__TASK TO CARRY OUT__: For this exercise, reproduce the entries below exactly, but only from the line containing "Admin Publishing (30, 863)" through the line containing "Ads & Affiliates (45, 1615)", both included.

__Stored data entries__:
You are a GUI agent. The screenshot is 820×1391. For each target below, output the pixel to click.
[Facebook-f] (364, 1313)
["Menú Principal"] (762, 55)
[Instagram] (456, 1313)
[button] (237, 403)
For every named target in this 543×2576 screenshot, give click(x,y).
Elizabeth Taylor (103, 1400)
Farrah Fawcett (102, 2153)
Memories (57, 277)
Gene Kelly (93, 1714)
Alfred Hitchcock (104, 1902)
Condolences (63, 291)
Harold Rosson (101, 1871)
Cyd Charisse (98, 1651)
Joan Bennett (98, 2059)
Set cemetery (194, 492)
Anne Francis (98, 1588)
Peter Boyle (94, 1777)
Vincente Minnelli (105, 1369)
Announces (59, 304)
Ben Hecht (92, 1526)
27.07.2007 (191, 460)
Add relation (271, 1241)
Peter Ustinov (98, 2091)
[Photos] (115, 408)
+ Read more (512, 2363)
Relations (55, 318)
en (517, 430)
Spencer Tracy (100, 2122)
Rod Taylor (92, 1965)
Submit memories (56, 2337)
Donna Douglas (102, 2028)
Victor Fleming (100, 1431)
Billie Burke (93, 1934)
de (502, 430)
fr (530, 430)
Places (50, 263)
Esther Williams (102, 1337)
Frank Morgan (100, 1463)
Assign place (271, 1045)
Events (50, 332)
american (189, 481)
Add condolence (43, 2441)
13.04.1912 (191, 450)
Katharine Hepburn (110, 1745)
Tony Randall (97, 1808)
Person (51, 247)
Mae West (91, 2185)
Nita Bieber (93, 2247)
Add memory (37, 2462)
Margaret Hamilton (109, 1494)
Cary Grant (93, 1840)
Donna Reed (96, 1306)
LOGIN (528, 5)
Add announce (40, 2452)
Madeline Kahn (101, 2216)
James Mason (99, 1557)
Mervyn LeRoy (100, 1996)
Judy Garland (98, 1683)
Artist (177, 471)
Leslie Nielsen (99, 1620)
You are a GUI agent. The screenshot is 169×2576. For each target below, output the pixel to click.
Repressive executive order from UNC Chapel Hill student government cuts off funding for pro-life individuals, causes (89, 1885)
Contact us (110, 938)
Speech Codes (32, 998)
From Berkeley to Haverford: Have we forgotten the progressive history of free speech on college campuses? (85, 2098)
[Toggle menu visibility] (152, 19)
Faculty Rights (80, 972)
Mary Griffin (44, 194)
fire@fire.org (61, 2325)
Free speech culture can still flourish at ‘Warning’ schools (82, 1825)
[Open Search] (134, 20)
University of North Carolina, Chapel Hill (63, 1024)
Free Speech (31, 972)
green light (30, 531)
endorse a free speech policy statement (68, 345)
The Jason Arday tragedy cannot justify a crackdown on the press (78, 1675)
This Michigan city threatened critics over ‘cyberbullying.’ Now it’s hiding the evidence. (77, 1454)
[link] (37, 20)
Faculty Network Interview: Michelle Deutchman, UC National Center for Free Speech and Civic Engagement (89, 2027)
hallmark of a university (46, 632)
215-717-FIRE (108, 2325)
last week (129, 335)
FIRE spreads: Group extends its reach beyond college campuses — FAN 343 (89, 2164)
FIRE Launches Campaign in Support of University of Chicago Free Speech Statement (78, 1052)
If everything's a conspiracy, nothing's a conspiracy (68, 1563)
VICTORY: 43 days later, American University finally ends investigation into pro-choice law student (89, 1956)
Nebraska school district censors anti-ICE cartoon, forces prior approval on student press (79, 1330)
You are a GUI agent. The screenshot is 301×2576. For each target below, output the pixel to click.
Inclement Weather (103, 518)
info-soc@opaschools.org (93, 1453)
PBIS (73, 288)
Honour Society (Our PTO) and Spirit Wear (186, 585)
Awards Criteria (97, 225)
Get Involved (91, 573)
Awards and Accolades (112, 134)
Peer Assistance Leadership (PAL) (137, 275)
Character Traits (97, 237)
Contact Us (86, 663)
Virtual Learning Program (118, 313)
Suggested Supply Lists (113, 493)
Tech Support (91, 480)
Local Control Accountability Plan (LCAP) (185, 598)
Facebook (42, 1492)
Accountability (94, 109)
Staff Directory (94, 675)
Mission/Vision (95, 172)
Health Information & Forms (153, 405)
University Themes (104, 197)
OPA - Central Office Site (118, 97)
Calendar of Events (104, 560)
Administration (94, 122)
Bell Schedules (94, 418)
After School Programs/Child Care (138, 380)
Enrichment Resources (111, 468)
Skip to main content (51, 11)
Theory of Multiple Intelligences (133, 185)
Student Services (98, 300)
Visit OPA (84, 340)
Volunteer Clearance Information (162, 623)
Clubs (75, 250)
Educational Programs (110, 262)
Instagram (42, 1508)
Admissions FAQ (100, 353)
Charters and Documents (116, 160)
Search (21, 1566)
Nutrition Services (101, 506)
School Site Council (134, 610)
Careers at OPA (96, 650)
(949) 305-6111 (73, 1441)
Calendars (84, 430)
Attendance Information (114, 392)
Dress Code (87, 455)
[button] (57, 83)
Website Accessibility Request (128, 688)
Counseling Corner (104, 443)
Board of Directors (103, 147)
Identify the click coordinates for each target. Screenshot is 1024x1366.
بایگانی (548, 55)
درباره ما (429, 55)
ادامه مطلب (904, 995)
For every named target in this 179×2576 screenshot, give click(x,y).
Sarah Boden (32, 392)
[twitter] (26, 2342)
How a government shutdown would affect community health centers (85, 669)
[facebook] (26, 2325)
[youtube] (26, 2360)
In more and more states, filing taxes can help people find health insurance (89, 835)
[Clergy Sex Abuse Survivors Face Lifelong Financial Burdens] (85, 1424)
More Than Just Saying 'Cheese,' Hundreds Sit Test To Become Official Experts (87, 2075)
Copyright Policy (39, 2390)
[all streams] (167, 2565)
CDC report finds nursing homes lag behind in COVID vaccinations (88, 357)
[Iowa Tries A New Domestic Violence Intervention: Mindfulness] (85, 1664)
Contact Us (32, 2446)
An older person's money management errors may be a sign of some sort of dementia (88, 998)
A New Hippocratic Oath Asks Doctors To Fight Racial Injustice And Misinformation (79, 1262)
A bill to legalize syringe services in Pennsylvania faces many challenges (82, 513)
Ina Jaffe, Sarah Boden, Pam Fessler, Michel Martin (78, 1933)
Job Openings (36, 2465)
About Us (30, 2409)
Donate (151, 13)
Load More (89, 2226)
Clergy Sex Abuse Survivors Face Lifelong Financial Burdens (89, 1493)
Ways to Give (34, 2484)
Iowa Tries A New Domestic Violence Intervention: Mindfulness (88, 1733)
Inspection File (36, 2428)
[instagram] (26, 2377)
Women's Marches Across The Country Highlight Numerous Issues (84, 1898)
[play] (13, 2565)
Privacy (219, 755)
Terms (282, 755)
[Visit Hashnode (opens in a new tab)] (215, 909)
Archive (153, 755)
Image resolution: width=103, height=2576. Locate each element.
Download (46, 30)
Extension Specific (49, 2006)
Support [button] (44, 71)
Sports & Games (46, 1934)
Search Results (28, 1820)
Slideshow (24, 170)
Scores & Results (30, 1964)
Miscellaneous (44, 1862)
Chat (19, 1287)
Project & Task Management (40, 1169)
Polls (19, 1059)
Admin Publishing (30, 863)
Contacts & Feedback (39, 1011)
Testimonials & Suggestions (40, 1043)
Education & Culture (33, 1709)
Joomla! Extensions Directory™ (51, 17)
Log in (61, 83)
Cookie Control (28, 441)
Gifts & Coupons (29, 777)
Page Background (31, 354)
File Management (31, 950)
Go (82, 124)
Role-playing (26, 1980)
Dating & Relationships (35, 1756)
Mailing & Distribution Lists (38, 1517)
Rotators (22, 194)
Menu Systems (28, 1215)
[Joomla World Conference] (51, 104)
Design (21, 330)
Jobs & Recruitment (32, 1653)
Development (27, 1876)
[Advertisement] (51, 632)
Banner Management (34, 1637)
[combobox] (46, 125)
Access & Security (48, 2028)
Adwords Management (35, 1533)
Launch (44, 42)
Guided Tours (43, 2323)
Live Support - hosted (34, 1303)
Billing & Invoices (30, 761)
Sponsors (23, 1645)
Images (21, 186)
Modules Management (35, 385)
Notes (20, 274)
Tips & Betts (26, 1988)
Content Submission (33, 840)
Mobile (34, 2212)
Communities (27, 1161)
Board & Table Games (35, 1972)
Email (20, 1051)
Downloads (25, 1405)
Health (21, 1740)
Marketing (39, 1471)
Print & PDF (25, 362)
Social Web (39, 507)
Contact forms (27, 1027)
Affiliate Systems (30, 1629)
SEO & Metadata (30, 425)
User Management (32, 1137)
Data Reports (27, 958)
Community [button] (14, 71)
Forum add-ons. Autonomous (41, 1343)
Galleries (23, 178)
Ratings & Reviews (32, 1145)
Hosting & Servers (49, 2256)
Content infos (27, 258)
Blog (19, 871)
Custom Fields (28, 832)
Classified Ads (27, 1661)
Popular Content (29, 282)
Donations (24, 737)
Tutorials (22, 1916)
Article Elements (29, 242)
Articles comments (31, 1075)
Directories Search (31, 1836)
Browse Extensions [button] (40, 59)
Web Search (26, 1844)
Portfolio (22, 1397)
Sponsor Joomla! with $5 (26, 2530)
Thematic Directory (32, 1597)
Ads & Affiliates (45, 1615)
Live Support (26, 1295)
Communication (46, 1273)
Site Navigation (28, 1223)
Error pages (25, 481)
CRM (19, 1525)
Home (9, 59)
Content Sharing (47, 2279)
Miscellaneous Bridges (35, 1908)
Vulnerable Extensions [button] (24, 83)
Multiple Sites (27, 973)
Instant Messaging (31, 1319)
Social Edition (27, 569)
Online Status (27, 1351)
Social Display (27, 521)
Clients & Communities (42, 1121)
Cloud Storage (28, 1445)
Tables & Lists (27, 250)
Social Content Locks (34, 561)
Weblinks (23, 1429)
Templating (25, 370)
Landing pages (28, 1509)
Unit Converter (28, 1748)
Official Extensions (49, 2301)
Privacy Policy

__ANSWER AREA__:
Admin Publishing (30, 863)
Contacts & Feedback (39, 1011)
Testimonials & Suggestions (40, 1043)
Education & Culture (33, 1709)
Joomla! Extensions Directory™ (51, 17)
Log in (61, 83)
Cookie Control (28, 441)
Gifts & Coupons (29, 777)
Page Background (31, 354)
File Management (31, 950)
Go (82, 124)
Role-playing (26, 1980)
Dating & Relationships (35, 1756)
Mailing & Distribution Lists (38, 1517)
Rotators (22, 194)
Menu Systems (28, 1215)
[Joomla World Conference] (51, 104)
Design (21, 330)
Jobs & Recruitment (32, 1653)
Development (27, 1876)
[Advertisement] (51, 632)
Banner Management (34, 1637)
[combobox] (46, 125)
Access & Security (48, 2028)
Adwords Management (35, 1533)
Launch (44, 42)
Guided Tours (43, 2323)
Live Support - hosted (34, 1303)
Billing & Invoices (30, 761)
Sponsors (23, 1645)
Images (21, 186)
Modules Management (35, 385)
Notes (20, 274)
Tips & Betts (26, 1988)
Content Submission (33, 840)
Mobile (34, 2212)
Communities (27, 1161)
Board & Table Games (35, 1972)
Email (20, 1051)
Downloads (25, 1405)
Health (21, 1740)
Marketing (39, 1471)
Print & PDF (25, 362)
Social Web (39, 507)
Contact forms (27, 1027)
Affiliate Systems (30, 1629)
SEO & Metadata (30, 425)
User Management (32, 1137)
Data Reports (27, 958)
Community [button] (14, 71)
Forum add-ons. Autonomous (41, 1343)
Galleries (23, 178)
Ratings & Reviews (32, 1145)
Hosting & Servers (49, 2256)
Content infos (27, 258)
Blog (19, 871)
Custom Fields (28, 832)
Classified Ads (27, 1661)
Popular Content (29, 282)
Donations (24, 737)
Tutorials (22, 1916)
Article Elements (29, 242)
Articles comments (31, 1075)
Directories Search (31, 1836)
Browse Extensions [button] (40, 59)
Web Search (26, 1844)
Portfolio (22, 1397)
Sponsor Joomla! with $5 (26, 2530)
Thematic Directory (32, 1597)
Ads & Affiliates (45, 1615)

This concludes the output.